I could have write a loop for all figures, but I wanted to add some comments for some specific questions. So, here we go !
Question 1 was the email of respondents. This question is not part of the dataset.

?round Details: Note that for rounding off a 5, the IEC 60559 standard (see also ‘IEEE 754’) is expected to be used, ‘go to the even digit’. Therefore round(0.5) is 0 and round(-1.5) is -2. However, this is dependent on OS services and on representation error (since e.g. 0.15 is not represented exactly, the rounding rule applies to the represented number and not to the printed number, and so round(0.15, 1) could be either 0.1 or 0.2).

Code of the question

dplyr <- "data.table"
library(dplyr)

library is a r-base function doing non-standard evaluation (NSE). In the code above, library does not evaluate the R object named dplyr, but uses the symbol. Note that you can load {data.table} with library("data.table") for standard evaluation or use library(dplyr, character.only = TRUE) in this case. Who said “confusing”?

library(dplyr, character.only = TRUE)

TASKS TO COMPLETE:
[A] In the R passage, what value does round(-1.5) give?
[B] Extract the R passage from "Question 1 was" up to and including "0.1 or 0.2).".
[C] Write what comes next in the R passage, picking up after its final line.
The lines after this are separate material, unrelated to the R passage.

DATA SHOWN:
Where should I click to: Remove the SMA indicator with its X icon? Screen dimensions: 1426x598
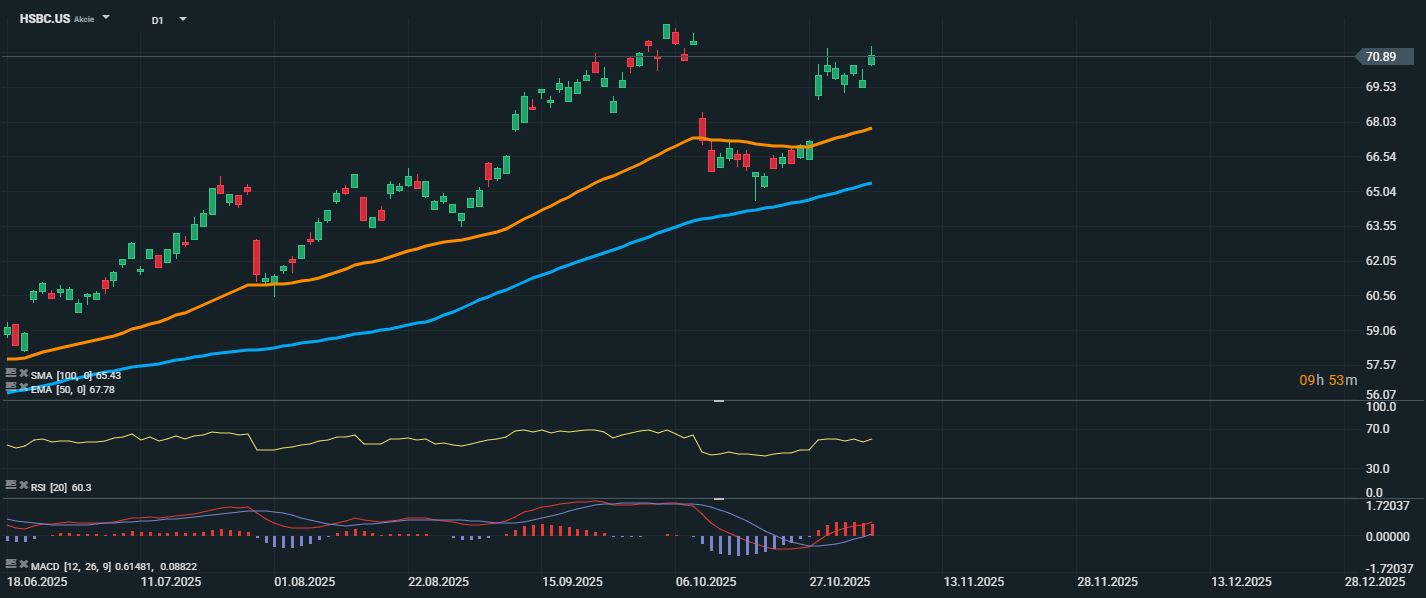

ANSWER LIST:
[A] -2

[B]
Question 1 was the email of respondents. This question is not part of the dataset.

?round Details: Note that for rounding off a 5, the IEC 60559 standard (see also ‘IEEE 754’) is expected to be used, ‘go to the even digit’. Therefore round(0.5) is 0 and round(-1.5) is -2. However, this is dependent on OS services and on representation error (since e.g. 0.15 is not represented exactly, the rounding rule applies to the represented number and not to the printed number, and so round(0.15, 1) could be either 0.1 or 0.2).

[C]
## data.table 1.12.2 using 2 threads (see ?getDTthreads).  Latest news: r-datatable.com
## 
## Attaching package: 'data.table'
## The following objects are masked from 'package:dplyr':
## 
##     between, first, last

Question was: Q4: What is the name of the ThinkR’s  package that provides a Framework for building robust shiny apps ?

{golem} is an opiniated framework for building production-grade shiny applications. Find out more about {golem} in its dedicated website. {remedy} provides addins to facilitate writing in markdown with RStudio. Obi-wan is legendary Jedi Master. Gerard is a random French name that you may find in the French {prenoms} database package.

Q5: Among the members of the ThinkR team who is able to solve the rubik’s cube the fastest ?

Vincent owns dozens of Rubik’s cube at home. He trains every day! He beats us all…

+ and * are R functions. You can call them using ` to be used with parenthesis like any other R function. It is also a way to call help on this function: ?`+`.

# Hence:
`+`(1, `*`(4, 7)) == (1 + (4 * 7))
## [1] TRUE

The question was: Who does not have a tatoo? Colin tatoo’s are noticable. Vincent has one tatoo on the chest All other ThinkR members do not have any tatoo (for now…?).

Code of the question

if (42 == NULL) {
  print("drakaerys")
} else {
  print("petrichor")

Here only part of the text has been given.